The Go Microservices

The microservices do the actual work. Here’s part of our wallet service:

type WalletService struct {
    db *sql.DB
}

func (ws *WalletService) handlePrepare(tx *sql.Tx, userId int, amount float64) error {
    var balance float64
    err := tx.QueryRow("SELECT balance FROM wallets WHERE user_id = ?", userId).Scan(&balance)
    if err != nil {
        return err
    }
    
    if balance < amount {
        return errors.New("insufficient funds")
    }
    
    _, err = tx.Exec("UPDATE wallets SET balance = balance - ? WHERE user_id = ?", amount, userId)
    return err
}

When Things Go Wrong

The interesting part is when stuff breaks, which happens a lot in distributed systems:

We tested scenarios like:

Services crashing mid transaction
Network connections dropping
Services being super slow to respond

Why 2PC Isn’t Perfect

Two phase commit solves the consistency problem, but it comes with costs:

Blocking: Everyone has to wait for the coordinator’s decision
Network overhead: Lots of messages back and forth
Single point of failure: If the coordinator dies, everything stops

Deploying on the Cloud

We put this on Google Cloud Platform with separate VMs for each service. That’s when we learned that network latency is real and partial failures are everywhere.
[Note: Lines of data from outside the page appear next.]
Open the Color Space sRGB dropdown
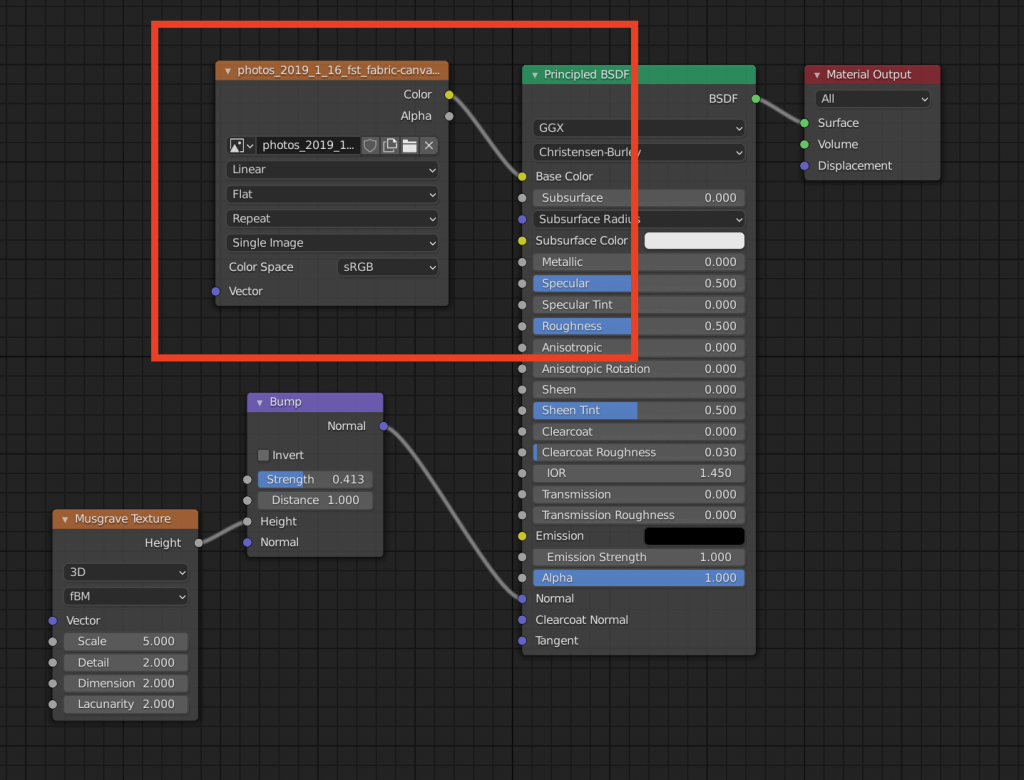 pos(387,267)
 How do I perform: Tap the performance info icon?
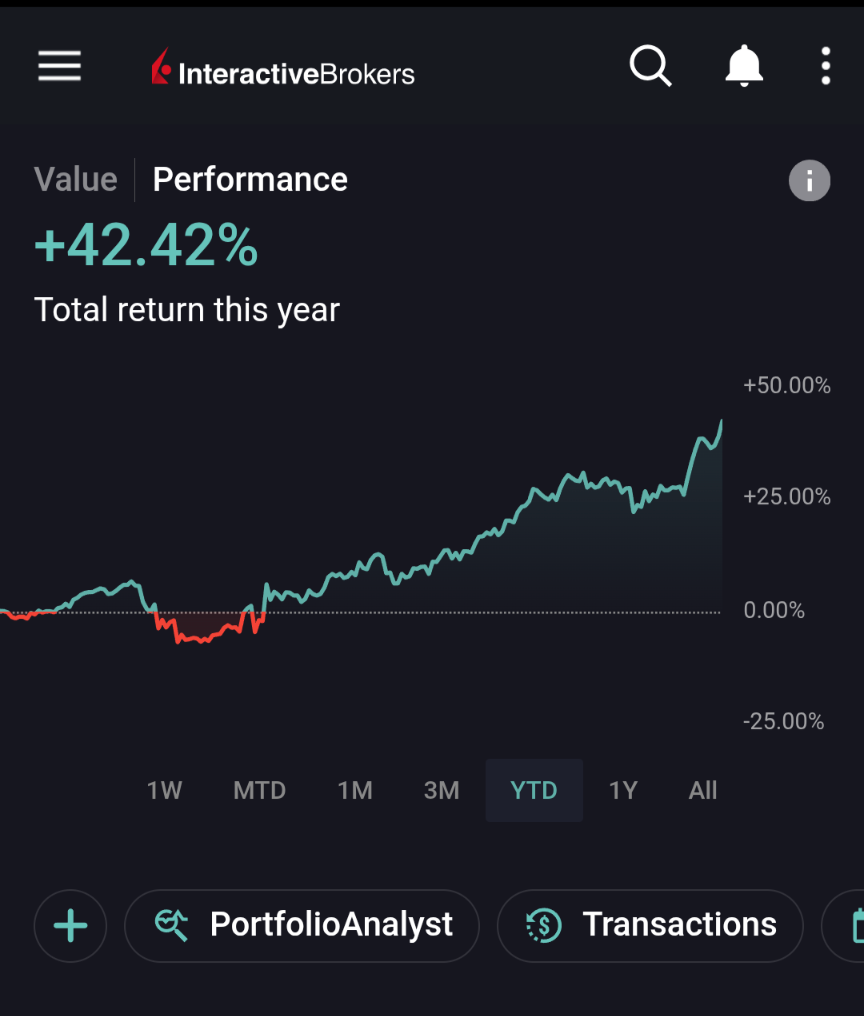tap(809, 181)
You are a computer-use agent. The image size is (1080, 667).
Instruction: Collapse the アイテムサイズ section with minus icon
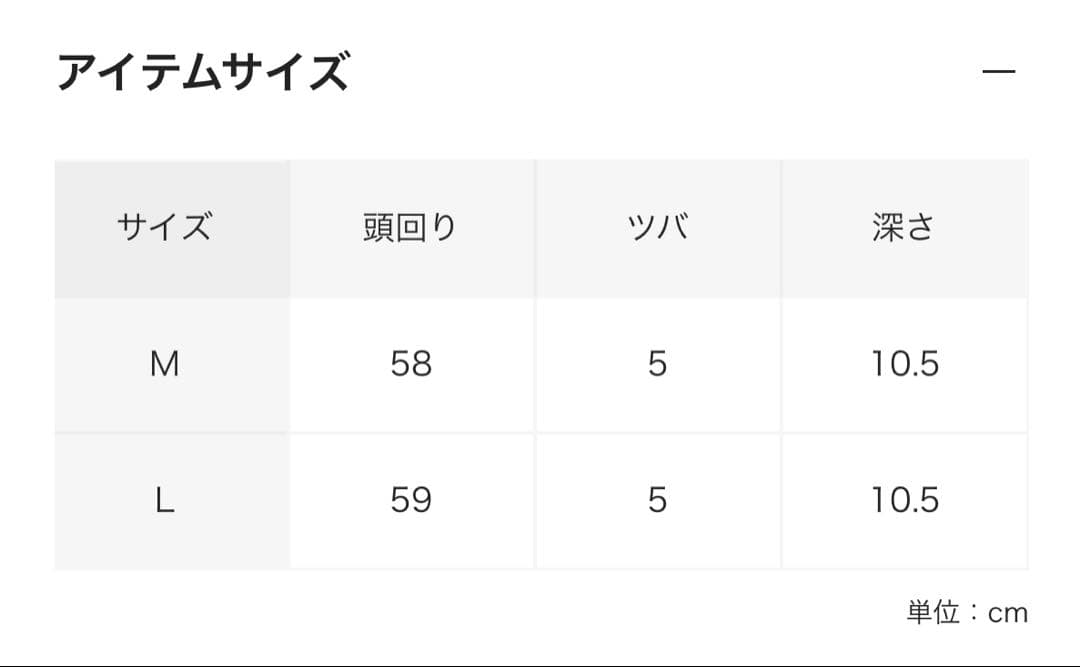(x=998, y=73)
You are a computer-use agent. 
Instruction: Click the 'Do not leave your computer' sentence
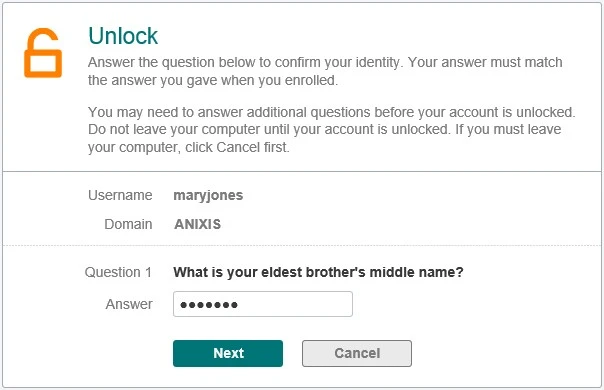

Testing Distributed Stuff Is Hard

Testing distributed systems is way trickier than regular programs because everything happens at once and things fail in weird ways:

#[test]
fn test_node_failure_during_prepare() {
    let mut coordinator = Coordinator::new();
    let transaction = Transaction::new(user_id: 1, amount: 100.0);
    
    // Simulate node failure
    coordinator.order_conn.shutdown()?;
    
    assert!(matches!(
        coordinator.prepare_phase(transaction),
        Err(Error::Timeout)
    ));
}

What We Learned

Building this taught us a bunch of stuff:

Rust is great for this: The ownership model really helps when you’re dealing with complex distributed state management.

Go makes concurrency easy: Goroutines made handling multiple transactions at once pretty straightforward.

Networks fail constantly: What works fine on localhost breaks in all sorts of creative ways when you put it on real infrastructure.

Testing is crucial: You have to think really carefully about timing and all the ways things can go wrong.

The whole project was a good reminder that distributed systems are hard, but building them from scratch really helps you understand what’s happening under the hood in production systems.

If you want to check out the code, it’s all on GitHub. Fair warning: the README is in Norwegian because we wrote it for a class project.